Annette remembers her father as a red-faced ogre, loud, super-critical, and subject to fierce bouts of anger. When he was drunk, he liked to arm-wrestle her, and when she was 18, he threw her out of the house because he found out she was gay. Annette spent years in therapy working on her anger at her father. She blamed him for her fear of intimacy, her distrust of men, her relationship patterns, even her difficulties in committing herself to a career. She often imagined the things she would say to him, if she ever got the chance.
Last year, she got a letter from her father, whom she hadn't seen in years. He was in a nursing home, and wanted her to visit. It took Annette several weeks to get up the courage to go. But when she finally arrived and saw him in the bed, wasted, pale, and partially paralyzed with Parkinson's, she could find no connection between this man and the larger-than-life parent of her youth.
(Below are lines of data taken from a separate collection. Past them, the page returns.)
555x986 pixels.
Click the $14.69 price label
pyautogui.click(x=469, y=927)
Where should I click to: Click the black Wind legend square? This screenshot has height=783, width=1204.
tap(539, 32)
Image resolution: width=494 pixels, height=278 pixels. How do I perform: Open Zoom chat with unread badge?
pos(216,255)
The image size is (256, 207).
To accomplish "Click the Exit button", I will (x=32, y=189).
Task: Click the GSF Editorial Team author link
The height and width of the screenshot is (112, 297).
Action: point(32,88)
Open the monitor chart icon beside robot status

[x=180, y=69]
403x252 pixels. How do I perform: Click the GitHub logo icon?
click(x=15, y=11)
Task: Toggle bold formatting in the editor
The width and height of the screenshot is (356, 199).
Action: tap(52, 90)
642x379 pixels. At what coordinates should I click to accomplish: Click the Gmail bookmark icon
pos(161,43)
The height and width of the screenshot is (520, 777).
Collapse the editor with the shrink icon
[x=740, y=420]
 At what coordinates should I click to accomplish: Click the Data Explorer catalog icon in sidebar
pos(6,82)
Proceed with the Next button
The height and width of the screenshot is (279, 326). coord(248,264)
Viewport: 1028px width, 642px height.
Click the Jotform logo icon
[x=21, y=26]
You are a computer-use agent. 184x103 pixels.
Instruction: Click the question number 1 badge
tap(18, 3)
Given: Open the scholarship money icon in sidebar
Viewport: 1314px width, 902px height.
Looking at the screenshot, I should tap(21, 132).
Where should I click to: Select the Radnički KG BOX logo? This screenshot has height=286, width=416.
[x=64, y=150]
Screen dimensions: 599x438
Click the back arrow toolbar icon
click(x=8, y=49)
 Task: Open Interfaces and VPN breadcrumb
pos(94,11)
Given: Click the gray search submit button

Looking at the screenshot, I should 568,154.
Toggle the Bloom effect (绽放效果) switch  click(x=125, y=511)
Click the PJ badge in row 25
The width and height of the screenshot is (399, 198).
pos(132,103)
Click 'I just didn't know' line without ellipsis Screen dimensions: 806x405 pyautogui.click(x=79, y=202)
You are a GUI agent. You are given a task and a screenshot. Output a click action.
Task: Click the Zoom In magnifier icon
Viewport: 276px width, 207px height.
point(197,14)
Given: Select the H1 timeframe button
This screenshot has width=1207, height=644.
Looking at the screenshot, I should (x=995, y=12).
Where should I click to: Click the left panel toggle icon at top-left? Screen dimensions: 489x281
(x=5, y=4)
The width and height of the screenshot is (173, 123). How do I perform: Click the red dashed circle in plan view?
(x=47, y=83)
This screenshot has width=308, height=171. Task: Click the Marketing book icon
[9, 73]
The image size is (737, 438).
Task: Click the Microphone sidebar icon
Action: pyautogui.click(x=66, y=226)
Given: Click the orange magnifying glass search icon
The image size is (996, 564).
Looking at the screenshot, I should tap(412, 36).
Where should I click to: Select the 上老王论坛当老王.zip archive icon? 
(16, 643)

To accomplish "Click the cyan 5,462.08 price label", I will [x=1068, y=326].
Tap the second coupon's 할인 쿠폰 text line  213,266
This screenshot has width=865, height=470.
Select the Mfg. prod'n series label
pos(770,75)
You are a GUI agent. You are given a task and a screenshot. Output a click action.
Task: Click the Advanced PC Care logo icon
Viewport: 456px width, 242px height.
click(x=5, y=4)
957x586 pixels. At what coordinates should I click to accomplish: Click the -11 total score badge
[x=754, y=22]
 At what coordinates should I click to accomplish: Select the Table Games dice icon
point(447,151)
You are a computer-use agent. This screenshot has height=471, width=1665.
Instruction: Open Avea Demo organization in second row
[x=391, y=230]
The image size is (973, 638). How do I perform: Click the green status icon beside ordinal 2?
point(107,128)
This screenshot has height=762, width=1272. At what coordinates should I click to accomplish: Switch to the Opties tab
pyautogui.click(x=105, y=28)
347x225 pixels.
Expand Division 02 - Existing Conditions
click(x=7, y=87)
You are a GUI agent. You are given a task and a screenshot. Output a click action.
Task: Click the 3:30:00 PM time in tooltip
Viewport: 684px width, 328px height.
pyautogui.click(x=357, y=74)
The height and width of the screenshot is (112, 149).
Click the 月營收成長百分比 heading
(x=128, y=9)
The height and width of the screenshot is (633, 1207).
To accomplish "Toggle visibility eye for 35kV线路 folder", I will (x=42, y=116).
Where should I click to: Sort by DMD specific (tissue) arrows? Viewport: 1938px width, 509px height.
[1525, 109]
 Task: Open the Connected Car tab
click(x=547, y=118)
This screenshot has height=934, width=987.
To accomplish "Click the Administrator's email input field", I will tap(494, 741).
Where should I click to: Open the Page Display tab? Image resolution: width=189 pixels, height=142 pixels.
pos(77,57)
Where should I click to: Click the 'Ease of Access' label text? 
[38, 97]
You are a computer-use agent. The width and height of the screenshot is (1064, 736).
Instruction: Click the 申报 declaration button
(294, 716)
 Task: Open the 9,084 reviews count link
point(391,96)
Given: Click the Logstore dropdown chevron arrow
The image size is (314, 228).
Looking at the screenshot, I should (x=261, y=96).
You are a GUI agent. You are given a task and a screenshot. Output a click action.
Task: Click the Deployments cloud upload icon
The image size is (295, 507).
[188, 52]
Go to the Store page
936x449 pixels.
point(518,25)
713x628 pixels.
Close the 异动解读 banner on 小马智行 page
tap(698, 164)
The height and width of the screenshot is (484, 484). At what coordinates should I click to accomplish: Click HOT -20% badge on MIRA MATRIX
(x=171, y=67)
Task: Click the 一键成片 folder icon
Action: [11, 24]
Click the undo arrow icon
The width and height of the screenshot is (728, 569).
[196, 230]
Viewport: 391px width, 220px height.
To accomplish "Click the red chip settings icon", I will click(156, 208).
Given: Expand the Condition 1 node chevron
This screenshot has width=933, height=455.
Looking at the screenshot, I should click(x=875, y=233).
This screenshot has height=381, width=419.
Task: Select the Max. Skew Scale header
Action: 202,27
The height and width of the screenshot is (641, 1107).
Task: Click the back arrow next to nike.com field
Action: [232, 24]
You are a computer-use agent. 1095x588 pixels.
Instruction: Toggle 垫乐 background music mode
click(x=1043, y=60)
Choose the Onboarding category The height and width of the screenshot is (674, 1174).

When Annette called to tell me about her meeting with her father, she couldn't stop crying. "He was so pathetic," she told me. "I couldn't even bring myself to talk to him about what he did. He's never going to apologize. I'll never get closure."
"Maybe you'll just have to forgive him anyway," I said.
Silence.
Then the question: "Why should I do that?"
"Maybe to get your life back," I suggested.
Annette's refusal to forgive her father has actually imprisoned her in the role of the victim. She had defined herself for thirty years as the abused child, the one whose father had ruined her life, and who deserved reparation, compensation.
In just the same way, my friend Jake believes that his spiritual teacher harmed him irreparably—took his money, forced him to work for the organization for free, all in the service of some promised enlightenment that never materialized. Neither Annette nor Jake has quite grasped that forgiveness is not something you do for the person who has hurt you. It is something you do for yourself, for the sake of your own inner freedom.
Many of us have someone we didn't want to forgive—a parent, an ex-lover or spouse, a teacher, a betraying friend. Often we believe, like Annette, that to forgive that person will be to excuse their wrong, or that holding onto our anger somehow gives us power. Little by little, the grievance becomes part of our story, even part of the meaning of our life. "I'm this way because s/he did that to me!" we say, he being the unloving parent, the unfaithful lover, the guru who didn't deliver. Along with the grievance goes its corollary: "I must have done something to deserve this."
What we may not fully grasp is that every time we choose not to forgive that person, we strengthen our own feeling of being flawed, re-imprisoning ourselves in our grudge, and empowering the belief that we're defined by hurt and anger. For years, I held a grievance against a childhood friend who had turned against me and then tried to turn all my other friends into my enemies. It wasn't that I thought about her a lot. It was more that my hurt and anger had gone deep enough into my system to become a sort of default setting, and then to start attracting corroborative experience.
The effect of my grievance showed up mainly in a defensive refusal to get close to other women, a belief that friends could turn against me without warning. Not surprisingly, they sometimes did, especially in my teenage years. Mirror neurons in your brain pick up the signals from mine, and vice versa. So when I have a tendency to distrust others, you pick it up, and throw it back to me—maybe by mirroring my distrust, or maybe by distancing yourself from me. Then, we have a vicious circle of self-replicating negative experience.
Reason enough to do some work with forgiveness. When I started my personal forgiveness project, all I had to work with was meditation and some basic yogic teachings about how to shift thoughts. I hadn't a clue how to access the actual state of forgiveness, so I concentrated on trying to talk back to my grudges. My model was the instruction from the Yoga Sutra: "When thoughts of revenge or hatred arise, practice the opposite." It became my discipline to notice my grudge-bearing thoughts and try and reverse them, usually by sending kind wishes to the person I was angry at.
The practice certainly cleared out underbrush in my mind. But it didn't immediately change the feelings that triggered them. Thought-shifting, I was discovering, doesn't touch the more deeply rooted reactive emotions in the limbic brain, and the even more deeply rooted survival reactions in the brainstem. Affirmations, or mental exercises in forgiveness, basically work with the cerebral cortex. The instinctive tendencies toward judgment and revenge are stored in the hind brain—the limbic system and the brain stem. So the regressive, angry, self-aggrandizing part of us does not disappear overnight. We have to do the same act of choosing forgiveness again and again, until what has been conscious choice becomes instinctual reaction.